Task prompt:
Print exactly, and only, the lines running from the line containing "The width and height of the screenshot is (420, 405)." through the end of the records below.

Provided records:

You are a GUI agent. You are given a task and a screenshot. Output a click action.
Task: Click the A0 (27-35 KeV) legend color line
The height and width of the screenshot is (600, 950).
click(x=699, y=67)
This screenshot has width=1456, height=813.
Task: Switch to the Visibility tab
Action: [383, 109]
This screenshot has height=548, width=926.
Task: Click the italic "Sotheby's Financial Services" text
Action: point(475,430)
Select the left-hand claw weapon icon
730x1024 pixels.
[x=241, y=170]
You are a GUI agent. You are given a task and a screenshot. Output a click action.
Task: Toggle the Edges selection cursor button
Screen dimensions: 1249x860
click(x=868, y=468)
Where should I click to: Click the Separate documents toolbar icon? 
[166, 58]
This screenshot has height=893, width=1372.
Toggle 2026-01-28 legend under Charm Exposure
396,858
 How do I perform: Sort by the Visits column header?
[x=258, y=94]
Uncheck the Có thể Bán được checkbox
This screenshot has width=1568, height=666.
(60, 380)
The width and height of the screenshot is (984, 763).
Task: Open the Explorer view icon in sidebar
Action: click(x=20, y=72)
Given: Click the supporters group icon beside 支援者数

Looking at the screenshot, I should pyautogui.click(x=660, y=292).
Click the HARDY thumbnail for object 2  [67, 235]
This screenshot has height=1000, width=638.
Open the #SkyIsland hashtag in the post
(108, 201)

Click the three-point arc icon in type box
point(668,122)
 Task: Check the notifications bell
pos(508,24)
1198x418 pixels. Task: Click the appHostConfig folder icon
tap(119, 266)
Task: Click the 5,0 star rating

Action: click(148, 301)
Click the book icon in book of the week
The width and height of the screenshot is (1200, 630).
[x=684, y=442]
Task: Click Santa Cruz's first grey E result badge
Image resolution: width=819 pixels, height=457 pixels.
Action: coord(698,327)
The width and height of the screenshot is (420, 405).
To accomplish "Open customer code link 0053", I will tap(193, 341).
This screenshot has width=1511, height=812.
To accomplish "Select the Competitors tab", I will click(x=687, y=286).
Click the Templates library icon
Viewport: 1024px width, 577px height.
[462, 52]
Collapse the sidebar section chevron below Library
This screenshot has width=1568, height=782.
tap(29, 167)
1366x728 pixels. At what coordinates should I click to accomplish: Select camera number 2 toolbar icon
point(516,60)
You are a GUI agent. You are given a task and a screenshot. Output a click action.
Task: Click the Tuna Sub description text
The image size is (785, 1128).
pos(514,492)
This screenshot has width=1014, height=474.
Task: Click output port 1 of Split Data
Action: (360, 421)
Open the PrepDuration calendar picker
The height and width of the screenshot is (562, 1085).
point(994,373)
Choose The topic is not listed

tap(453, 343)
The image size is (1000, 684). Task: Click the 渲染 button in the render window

Answer:
The width and height of the screenshot is (420, 405).
To accomplish "Open customer code link 0053", I will tap(193, 341).
This screenshot has width=1511, height=812.
To accomplish "Select the Competitors tab", I will click(x=687, y=286).
Click the Templates library icon
Viewport: 1024px width, 577px height.
[462, 52]
Collapse the sidebar section chevron below Library
This screenshot has width=1568, height=782.
tap(29, 167)
1366x728 pixels. At what coordinates should I click to accomplish: Select camera number 2 toolbar icon
point(516,60)
You are a GUI agent. You are given a task and a screenshot. Output a click action.
Task: Click the Tuna Sub description text
The image size is (785, 1128).
pos(514,492)
This screenshot has width=1014, height=474.
Task: Click output port 1 of Split Data
Action: (360, 421)
Open the PrepDuration calendar picker
The height and width of the screenshot is (562, 1085).
point(994,373)
Choose The topic is not listed

tap(453, 343)
The image size is (1000, 684). Task: Click the 渲染 button in the render window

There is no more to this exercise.